Regulatory Open Forum

 View Only
  • 1.  Health Hazard Assessment

    This message was posted by a user wishing to remain anonymous
    Posted 03-Sep-2018 16:07
    This message was posted by a user wishing to remain anonymous



    Does an adverse resulting in serious in injury need to have an health hazard assessment done to evaluate for a recall even though the risk is included in the Risk analysis? What does this form need to include ?

  • 2.  RE: Health Hazard Assessment

    This message was posted by a user wishing to remain anonymous
    Posted 04-Sep-2018 08:49
    This message was posted by a user wishing to remain anonymous

    Health hazard assessment is always beneficial if its positively proves that there is no harm to patient health or risk is negligible and therefore the recall is not necessary.

    I think its nothing but the information gathered from recent literatures and not the actual study performed by sponsor.

  • 3.  RE: Health Hazard Assessment

    Posted 05-Sep-2018 05:35
    In my thought there is a health hazard assessment that is done "per case" when there is an adverse event.  Usually in the complaint handling process there is a determination for adverse event reporting that looks at the health hazard for the individual.  Then I am used to having a health hazard assessment done when a potential recall or market correction is being considered.  This health hazard assessment is done for the entire population using the device to determine the "level" of recall that would be performed, i.e. a label error versus actual patient harm occurring from use.

    Richard Vincins RAC
    Vice President Global Regulatory Affairs

  • 4.  RE: Health Hazard Assessment

    Posted 09-Sep-2018 09:23

    I recommend caution here so you correctly apply the regulations. The manufacturer doesn't decide if a report becomes a recall or determine the recall class.

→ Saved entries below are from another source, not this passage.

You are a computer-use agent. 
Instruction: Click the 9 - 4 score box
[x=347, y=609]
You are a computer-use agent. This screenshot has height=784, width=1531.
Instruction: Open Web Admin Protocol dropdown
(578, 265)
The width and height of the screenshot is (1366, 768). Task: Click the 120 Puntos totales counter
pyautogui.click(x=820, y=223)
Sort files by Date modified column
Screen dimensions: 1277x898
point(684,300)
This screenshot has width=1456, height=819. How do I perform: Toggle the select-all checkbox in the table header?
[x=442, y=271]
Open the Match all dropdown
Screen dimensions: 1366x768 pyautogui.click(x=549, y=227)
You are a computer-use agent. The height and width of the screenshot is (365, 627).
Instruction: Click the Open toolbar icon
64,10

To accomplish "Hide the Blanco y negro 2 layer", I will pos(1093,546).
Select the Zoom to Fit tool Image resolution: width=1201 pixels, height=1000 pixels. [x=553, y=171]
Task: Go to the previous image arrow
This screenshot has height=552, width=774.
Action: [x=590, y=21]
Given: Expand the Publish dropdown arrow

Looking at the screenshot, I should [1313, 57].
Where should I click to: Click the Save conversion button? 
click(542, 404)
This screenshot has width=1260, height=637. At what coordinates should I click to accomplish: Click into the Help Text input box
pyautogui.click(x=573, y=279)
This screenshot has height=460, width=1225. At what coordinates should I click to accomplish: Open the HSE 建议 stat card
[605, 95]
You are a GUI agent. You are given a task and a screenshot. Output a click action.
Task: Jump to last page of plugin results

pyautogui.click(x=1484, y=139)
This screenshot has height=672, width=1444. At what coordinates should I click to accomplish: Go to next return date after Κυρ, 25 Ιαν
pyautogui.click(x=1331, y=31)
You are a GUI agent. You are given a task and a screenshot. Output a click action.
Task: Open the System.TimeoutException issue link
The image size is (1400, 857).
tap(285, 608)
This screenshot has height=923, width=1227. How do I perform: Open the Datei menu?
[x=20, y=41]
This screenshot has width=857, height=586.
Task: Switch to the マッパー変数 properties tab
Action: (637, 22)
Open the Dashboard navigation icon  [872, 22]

The Center uses the information you submit under Part 806 using their processes under Part 7 to make the recall decision.


    In terms of the MDR, you are considering remedial action. If you do take remedial action, then the Part 806 report changes as a result.


    You need to follow the process in Part 806. If you are going to make a change to device in the field, then start by expecting it is reportable. Apply the rules for the exceptions to see if any apply. They are improvements, market withdrawals, routine servicing, stock recoveries, and cybersecurity. The application of the exceptions can be confusing, so be sure you apply them correctly. If you take one of the exceptions 806.20 requires a documented review by an independent person.


    Assuming it is reportable, then determine the reporting mechanism. I recommend using eSubmitter. Never use the MDR form under Part 806. Even though it is allowed, it doesn't contain all the required information. Electronic products may report under Part 1004.


    Notice that Part 806 does not require a health hazard assessment. The team at the Center will generate it in their Part 7 analysis. If you want to use the form on the FDA website that is fine, but it is unlikely that will change your Part 806 decision.


    Inclusion in an ISO 14971:2007 risk management file doesn't alter the evaluation of the either the Part 803 or the Part 806 reporting decision. However, the need to report should be part of the post-production information and evaluation in Clause 9 and may lead to a change in the risk control measures and a change in the risk management process.

    Dan O'Leary
    Swanzey NH
    United States